- _Input records_
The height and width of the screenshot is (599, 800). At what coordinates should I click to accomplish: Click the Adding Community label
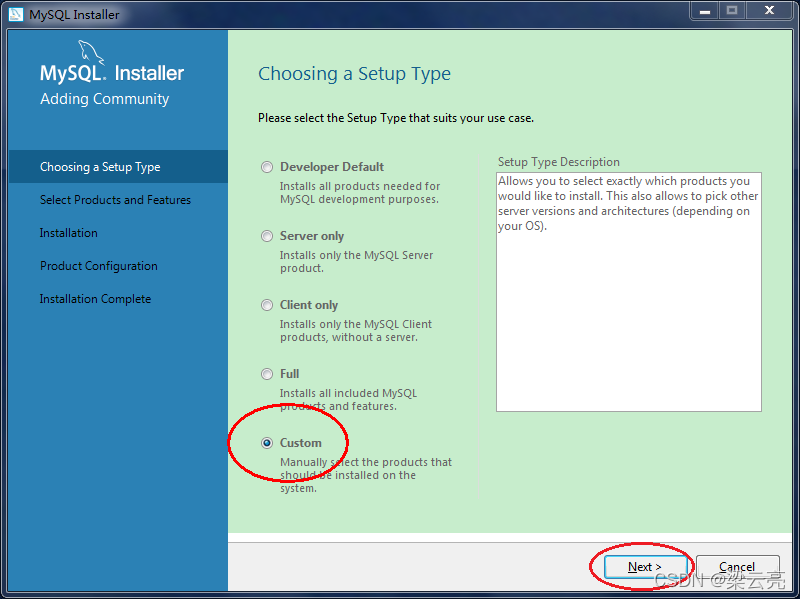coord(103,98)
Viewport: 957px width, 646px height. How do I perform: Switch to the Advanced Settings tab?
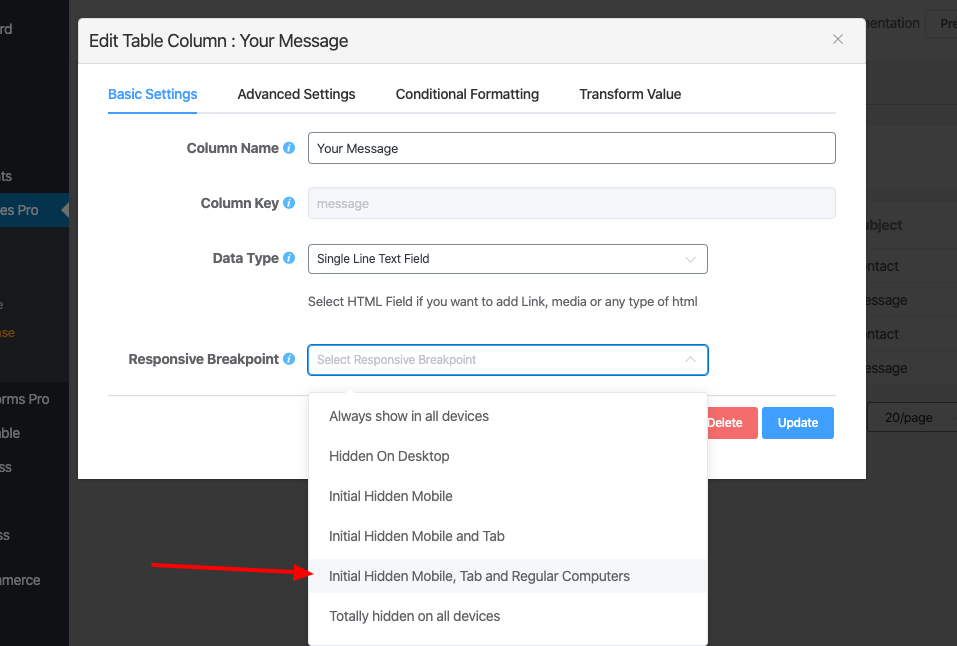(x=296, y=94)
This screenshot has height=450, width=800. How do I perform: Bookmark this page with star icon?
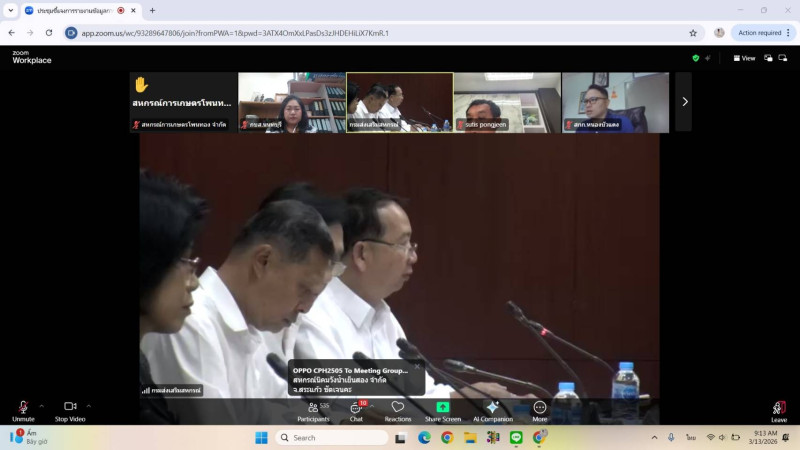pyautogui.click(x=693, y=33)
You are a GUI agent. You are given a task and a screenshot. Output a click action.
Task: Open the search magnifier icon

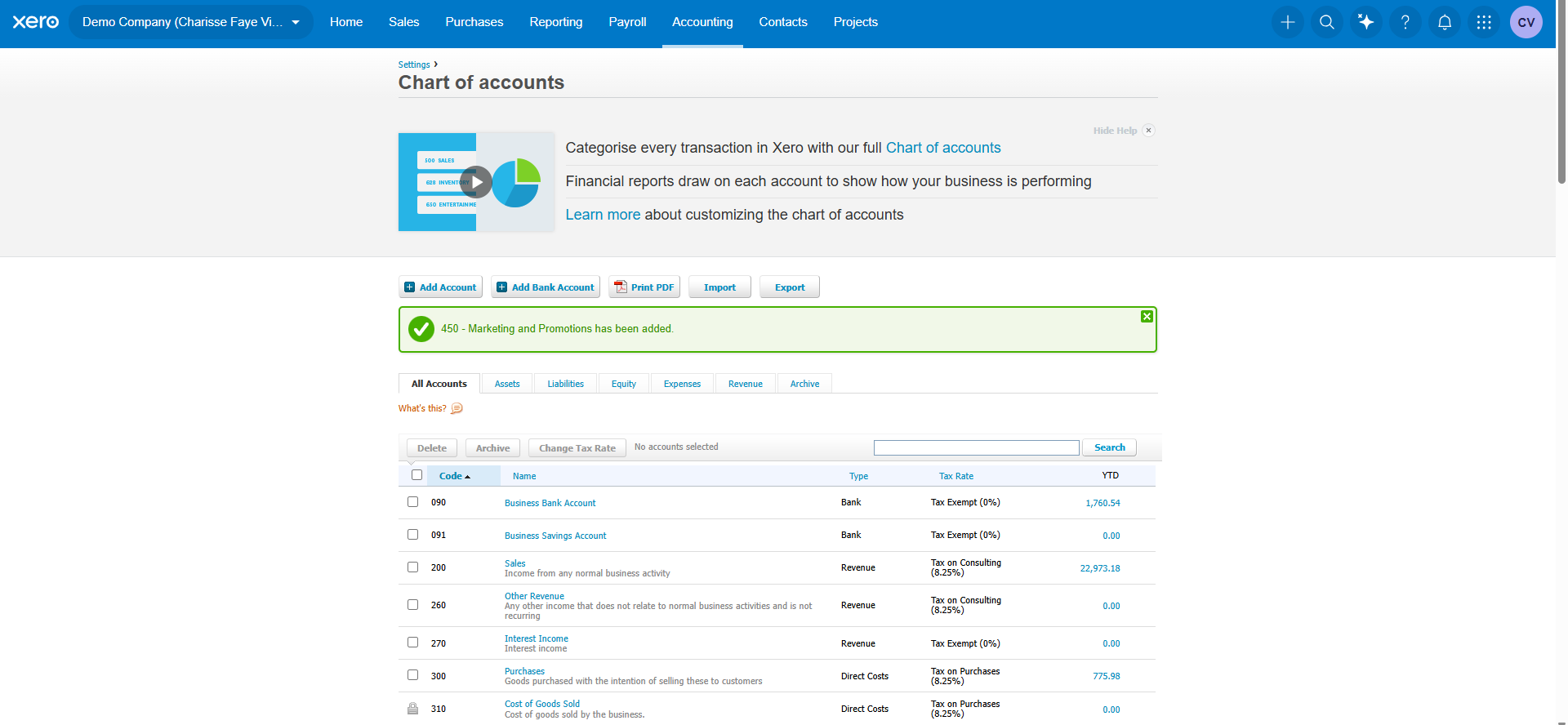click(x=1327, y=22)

- _Assigned task_
Print the material word for word without images.

- _Task solution_
The height and width of the screenshot is (599, 800). At what coordinates should I click to accomplish: Click the Adding Community label
coord(103,98)
Viewport: 957px width, 646px height. How do I perform: Switch to the Advanced Settings tab?
(x=296, y=94)
This screenshot has height=450, width=800. How do I perform: Bookmark this page with star icon?
pyautogui.click(x=693, y=33)
You are a GUI agent. You are given a task and a screenshot. Output a click action.
Task: Open the search magnifier icon

click(x=1327, y=22)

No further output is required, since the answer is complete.